COLUMBUS -- Republican presidential hopeful Rick Santorum accused President Obama on Saturday of imposing a "theology" on America not rooted in the Bible but in political gamesmanship.
"It's not about you," he told about 300 suburban Columbus Tea Party members. "It's not about your quality of life. It's not about your job. It's about some phony ideal, some phony theology. Oh, not a theology based on the Bible. A different theology."
The Obama campaign immediately shot back.
"This is just the latest low in a Republican primary campaign that has been fueled by distortions, ugliness, and searing pessimism and negativity -- a stark contrast with the President, who is focused every day on creating jobs and restoring economic security for the middle class," campaign press secretary Ben LaBolt said.
Mr. Santorum, who is a Catholic, later told reporters his remark did not imply the President isn't a Christian.
He was initially talking about energy policy when he made the remark, suggesting that decisions that stand in the way of hydraulic fracturing for oil and natural gas and denying construction of a pipeline through the center of the country are rooted in strategy to attract votes.

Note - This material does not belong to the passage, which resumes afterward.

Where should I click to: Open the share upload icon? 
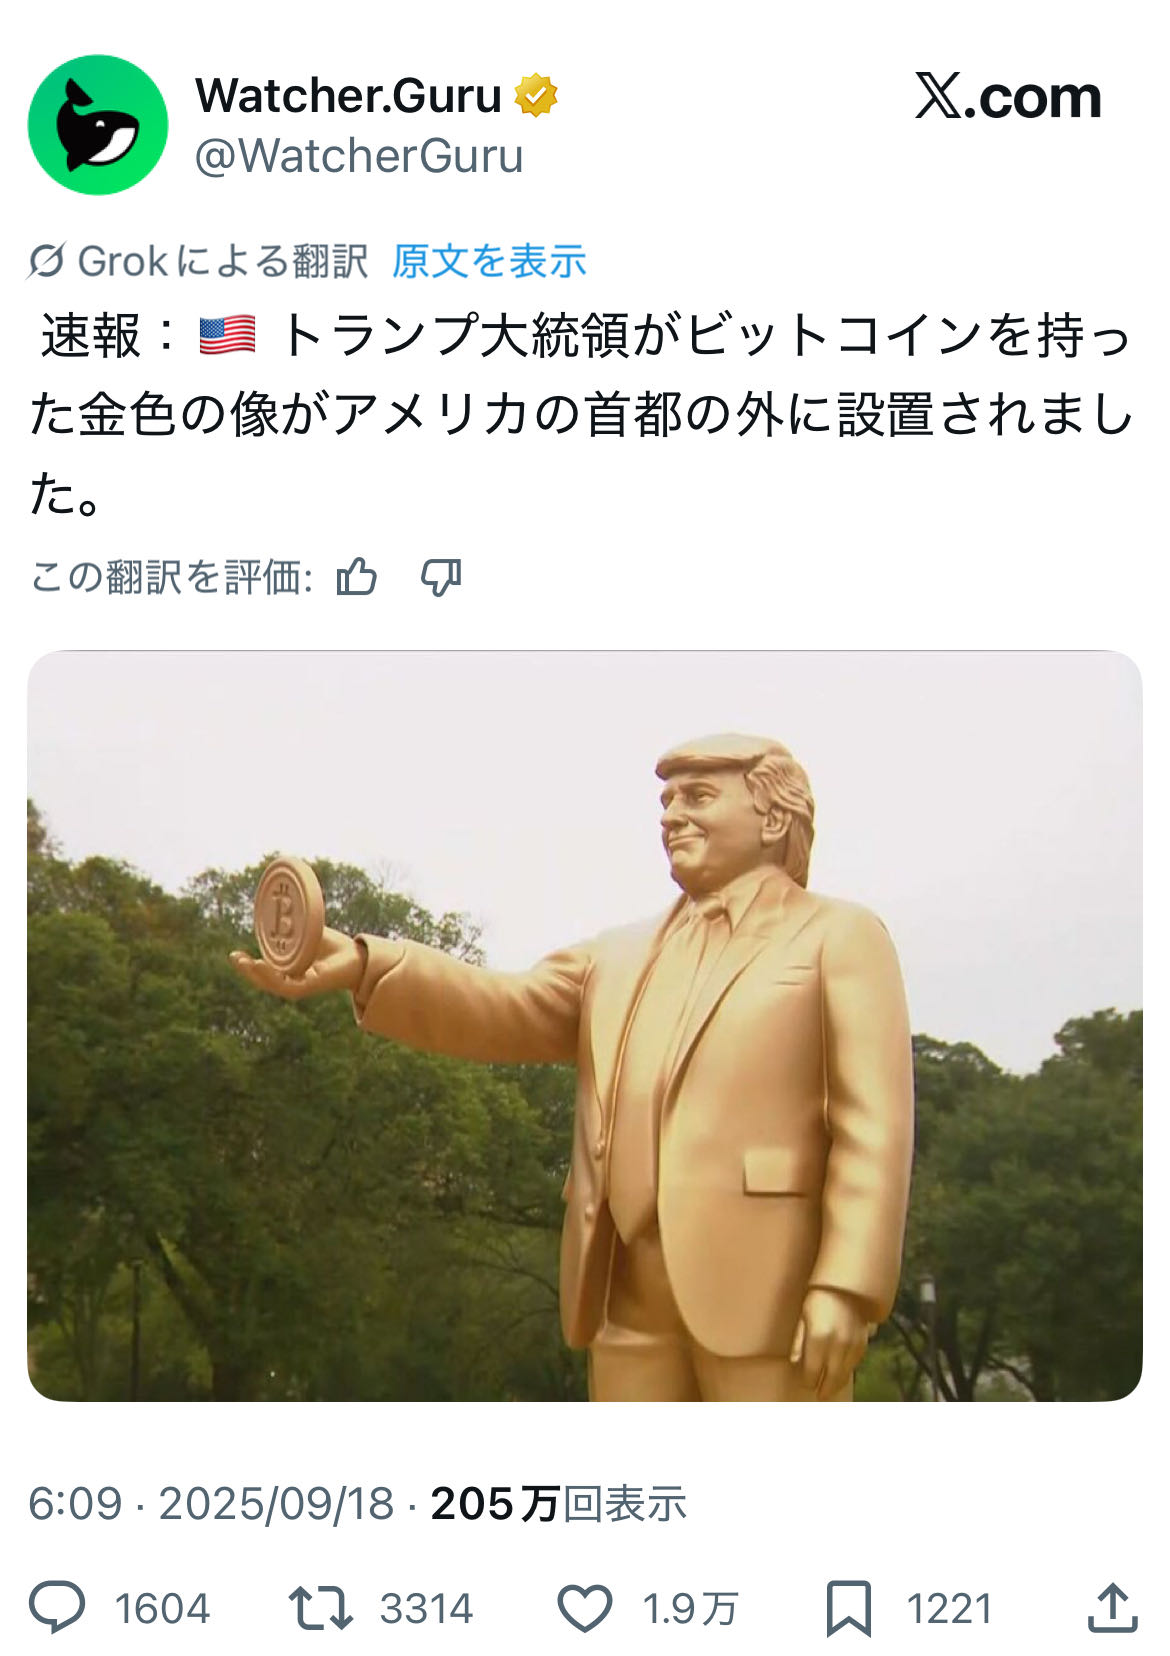coord(1113,1608)
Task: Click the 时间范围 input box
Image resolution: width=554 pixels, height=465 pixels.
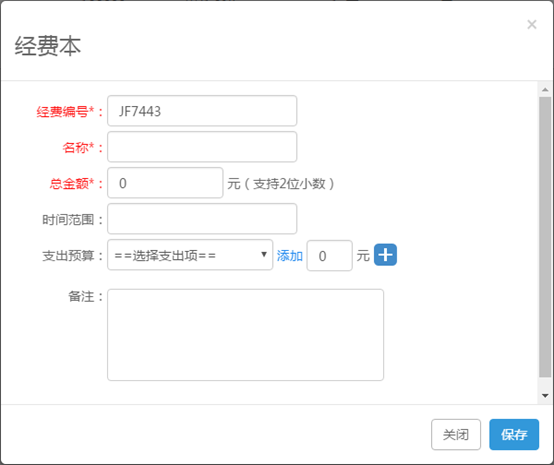Action: (x=202, y=219)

But later, when questioned after a speech before the Ohio Christian Alliance, Mr. Santorum applied his remarks to the Obama Administration's controversial decision requiring health-insurance policies for employees of religious-based hospitals and other institutions to include coverage for contraception.
"Obviously he is now forcing people to do things that he believes they … should do," Mr. Santorum said. "The Catholic Church has a philosophy that says that this is a wrong. He's saying, 'No, I've got a different … theology.' You may want to call it secular values. Whatever you want to call it, it's a different moral value."
"The President of the United States is exercising his values and trumping the values of the church," he said. "If you don't want to call it a theology, I'm fine. Have them let me know what they want to call it."
"It is a new low," he said. "The President has reached a new low in this country's history of oppressing religious freedom that we've never seen before."
During his first two days of campaigning in Ohio, Mr. Santorum has focused largely on conservative and Tea Party territory that has been receptive to his message, which is heavy on patriotism, faith, the Declaration of Independence, and pro-life values.
He did, however, finish this campaign leg in an urban area, speaking Saturday night to Summit County Republicans in Akron.
At the gathering Saturday night, Mr. Santorum won the largest straw poll in Ohio.
With 1,068 people casting secret ballots, Mr. Santorum received 74 percent of the vote. Next was Mr. Romney, with 15 percent, followed by Newt Gingrich with 6 percent and Ron Paul with 5 percent.
"Ohio is Rick Santorum country," declared Bryan Williams, who announced the results of the straw poll after Mr. Santorum spoke.
Ohio is part of his strategy to capture key Midwestern states, in addition to his home state of Pennsylvania -- states that supported Mr. Obama in 2008 and are considered vital to sending a Republican back to the White House in 2012.
"Ohio's important for every Republican," Mr. Santorum said. "… [I]f you're going to win the presidency, you got to win Ohio. You got to."
Ohio's primary is part of Super Tuesday on March 6, but Ohioans have been casting absentee ballots by mail and in person since Jan. 31.
Mr. Santorum sought to turn chief opponent Mitt Romney's efforts to raise money this weekend in friendly Utah against him.
The former U.S. senator accused the former Massachusetts governor of hypocrisy for criticizing Mr. Santorum for seeking budget earmarks for Pennsylvania after Mr. Romney sought federal funds for the 2002 Olympic Games in Salt Lake City.
Mr. Romney has used Mr. Santorum's votes for budget earmarks to challenge his claim as the real fiscal conservative in the race.
"Mitt Romney is saying, 'Oh well, Rick Santorum voted for earmarks,' " Mr. Santorum said.
"What he doesn't tell you is that while Mitt Romney's greatest accomplishments, one of the things he talks about the most, is how he heroically showed up upon the scene and bailed out and resolved the problems of the Salt Lake City Olympic Games," he said.
"He heroically bailed out the Salt Lake City Olympic Games by heroically going to Congress and asking them for tens of millions of dollars to bail them out . …
"Does the word hypocrisy come to mind?" he asked.
Mr. Romney has touted his role as head of the Salt Lake City Olympic Games Organizing Committee.
This weekend Mr. Romney is mining, for campaign cash, the connections he made during that effort.
He will return to battleground Ohio on Monday for another fund-raiser in Cincinnati hosted by the American Financial Group.
"Sometimes when you shoot from the hip, you end up shooting yourself in the foot," Romney spokesman Ryan Williams said. "There is a pretty wide gulf between seeking money for post-9/11 security at the Olympics and seeking earmarks for polar bear exhibits at the Pittsburgh Zoo.
"Mitt Romney wants to ban earmarks," he said. "Senator Santorum wants more bridges to nowhere and more bloated spending in Washington."